EXERCISE DETAILS: Give back every entry, copied exactly.

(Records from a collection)
:::::

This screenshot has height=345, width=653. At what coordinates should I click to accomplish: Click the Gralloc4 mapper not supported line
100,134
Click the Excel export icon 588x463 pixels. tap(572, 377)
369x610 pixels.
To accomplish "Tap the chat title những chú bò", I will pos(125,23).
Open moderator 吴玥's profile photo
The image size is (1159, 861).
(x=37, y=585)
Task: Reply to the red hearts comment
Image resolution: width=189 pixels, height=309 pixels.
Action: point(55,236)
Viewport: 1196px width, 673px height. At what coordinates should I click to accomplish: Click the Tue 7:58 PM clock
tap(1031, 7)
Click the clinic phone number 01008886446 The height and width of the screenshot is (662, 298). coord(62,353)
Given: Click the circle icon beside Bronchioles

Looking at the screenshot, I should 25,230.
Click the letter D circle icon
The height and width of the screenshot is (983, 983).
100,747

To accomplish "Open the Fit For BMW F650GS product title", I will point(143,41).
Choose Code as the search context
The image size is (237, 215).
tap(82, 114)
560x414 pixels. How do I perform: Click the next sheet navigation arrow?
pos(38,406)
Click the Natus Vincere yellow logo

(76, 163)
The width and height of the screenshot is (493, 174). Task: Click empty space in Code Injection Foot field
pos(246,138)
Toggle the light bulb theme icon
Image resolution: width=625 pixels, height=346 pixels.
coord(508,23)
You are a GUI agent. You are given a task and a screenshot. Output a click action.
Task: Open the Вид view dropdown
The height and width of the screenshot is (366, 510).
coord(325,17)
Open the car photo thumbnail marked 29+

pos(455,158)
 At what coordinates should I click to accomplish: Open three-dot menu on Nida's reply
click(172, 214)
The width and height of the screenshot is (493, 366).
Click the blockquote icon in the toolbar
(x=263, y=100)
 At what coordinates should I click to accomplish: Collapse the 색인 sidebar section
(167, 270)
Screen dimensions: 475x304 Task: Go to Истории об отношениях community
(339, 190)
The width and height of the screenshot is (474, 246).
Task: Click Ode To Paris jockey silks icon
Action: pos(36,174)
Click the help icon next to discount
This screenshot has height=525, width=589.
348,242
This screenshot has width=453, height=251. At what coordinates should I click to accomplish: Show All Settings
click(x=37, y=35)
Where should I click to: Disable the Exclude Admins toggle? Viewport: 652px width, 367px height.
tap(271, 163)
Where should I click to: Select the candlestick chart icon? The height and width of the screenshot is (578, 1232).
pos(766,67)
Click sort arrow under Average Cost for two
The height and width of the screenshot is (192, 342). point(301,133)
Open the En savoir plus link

:::::

RESULT OF THE TASK:
This screenshot has height=345, width=653. At what coordinates should I click to accomplish: Click the Gralloc4 mapper not supported line
100,134
Click the Excel export icon 588x463 pixels. tap(572, 377)
369x610 pixels.
To accomplish "Tap the chat title những chú bò", I will pos(125,23).
Open moderator 吴玥's profile photo
The image size is (1159, 861).
(x=37, y=585)
Task: Reply to the red hearts comment
Image resolution: width=189 pixels, height=309 pixels.
Action: point(55,236)
Viewport: 1196px width, 673px height. At what coordinates should I click to accomplish: Click the Tue 7:58 PM clock
tap(1031, 7)
Click the clinic phone number 01008886446 The height and width of the screenshot is (662, 298). coord(62,353)
Given: Click the circle icon beside Bronchioles

Looking at the screenshot, I should 25,230.
Click the letter D circle icon
The height and width of the screenshot is (983, 983).
100,747

To accomplish "Open the Fit For BMW F650GS product title", I will point(143,41).
Choose Code as the search context
The image size is (237, 215).
tap(82, 114)
560x414 pixels. How do I perform: Click the next sheet navigation arrow?
pos(38,406)
Click the Natus Vincere yellow logo

(76, 163)
The width and height of the screenshot is (493, 174). Task: Click empty space in Code Injection Foot field
pos(246,138)
Toggle the light bulb theme icon
Image resolution: width=625 pixels, height=346 pixels.
coord(508,23)
You are a GUI agent. You are given a task and a screenshot. Output a click action.
Task: Open the Вид view dropdown
The height and width of the screenshot is (366, 510).
coord(325,17)
Open the car photo thumbnail marked 29+

pos(455,158)
 At what coordinates should I click to accomplish: Open three-dot menu on Nida's reply
click(172, 214)
The width and height of the screenshot is (493, 366).
Click the blockquote icon in the toolbar
(x=263, y=100)
 At what coordinates should I click to accomplish: Collapse the 색인 sidebar section
(167, 270)
Screen dimensions: 475x304 Task: Go to Истории об отношениях community
(339, 190)
The width and height of the screenshot is (474, 246).
Task: Click Ode To Paris jockey silks icon
Action: pos(36,174)
Click the help icon next to discount
This screenshot has height=525, width=589.
348,242
This screenshot has width=453, height=251. At what coordinates should I click to accomplish: Show All Settings
click(x=37, y=35)
Where should I click to: Disable the Exclude Admins toggle? Viewport: 652px width, 367px height.
tap(271, 163)
Where should I click to: Select the candlestick chart icon? The height and width of the screenshot is (578, 1232).
pos(766,67)
Click sort arrow under Average Cost for two
The height and width of the screenshot is (192, 342). point(301,133)
Open the En savoir plus link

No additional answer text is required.